Multi-components-targeted determination serves as the workhorse for quality evaluation of herbal medicines (HMs). However, this pipeline is extensively hampered by the lack of authentic compounds. Here, our efforts were devoted to circumventing this barrier by incorporating chromatographic fractionation that is exactly advantageous at chromatographing HMs extract into relatively simple mixtures and quantitative H NMR (qH-NMR) that enables direct determination of the content features in the resultant mixtures. Primary components-focused determination was conducted for Salvia miltiorrhiza, one of the most famous HMs, for applicability justification.

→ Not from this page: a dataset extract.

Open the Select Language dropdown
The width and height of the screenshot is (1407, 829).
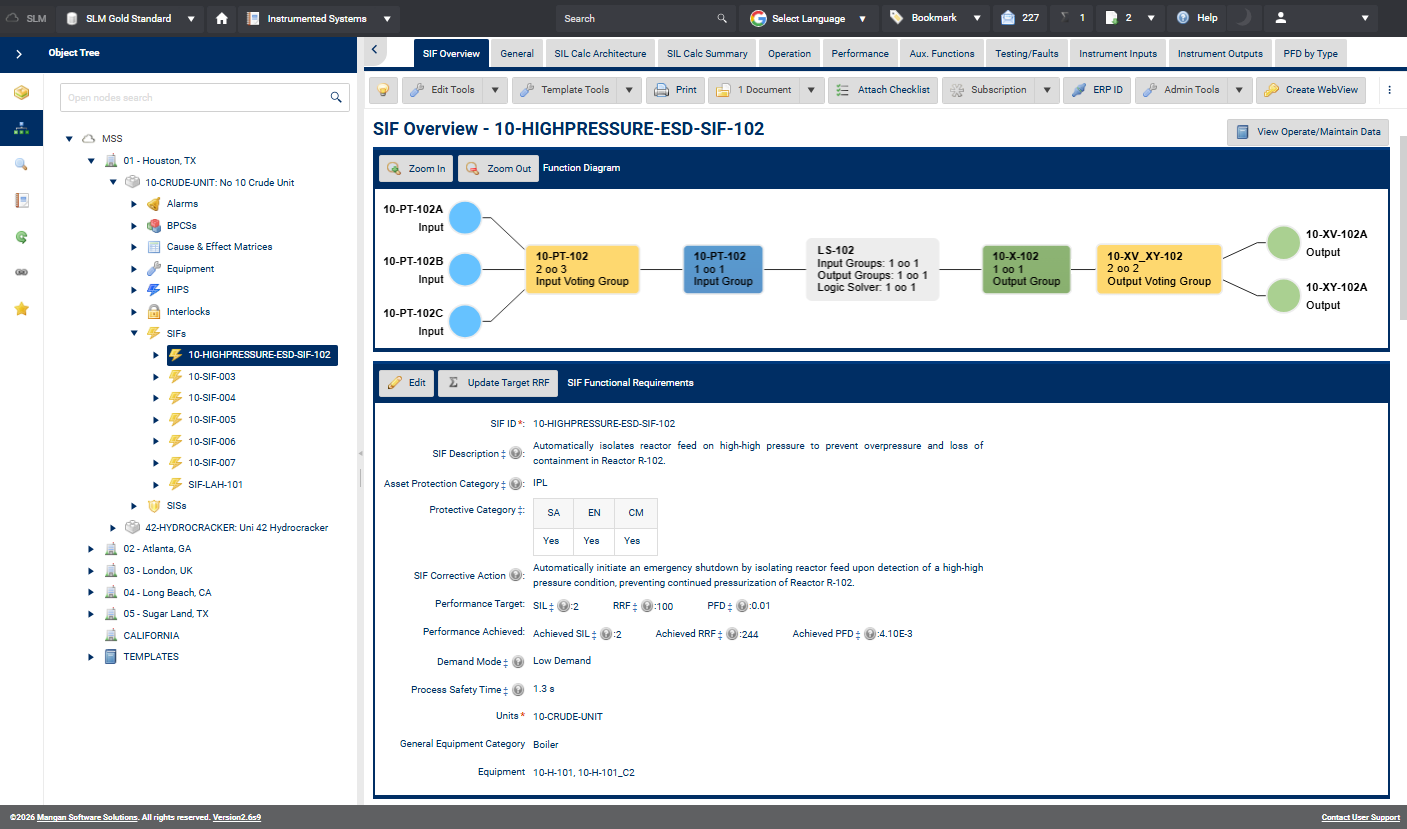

The entire extract was fractionated into sixteen fractions by applying appropriate program to a home-made automated fraction collection device, and qH-NMR spectroscopy was deployed to identify and determine the contents of primary compounds, fifteen ones in total, in all fractions. After excluding multi-fraction distributions, thirteen fractions containing analytes-of-choice were mixed to act the pseudo-mixed standard solution role. Achiral and chiral columns were serially coupled to achieve satisfactory separation of fifteen targeted compounds, particularly methylenetanshinquinone vs. 1,2-dihydrotanshinone I. Tailored selected-reaction monitoring (tSRM) was applied to achieve content-extended measurement by specially assigning inferior collision energy to the abundant analytes. After method validation assays, achiral-chiral LC-tSRM was applied for simultaneous determination of nine phenolic acids along with six tanshinone analogues in S. miltiorrhiza roots collected from different habitats. As a result, habitat-dependent quantitative profiles occurred. Together, the incorporation of automated fractionation and qH-NMR is feasible for authentic compound-free quantitative analysis, and moreover, achiral-chiral LC-tSRM is eligible for content-extended quantitative measurement of HMs rich in isomers.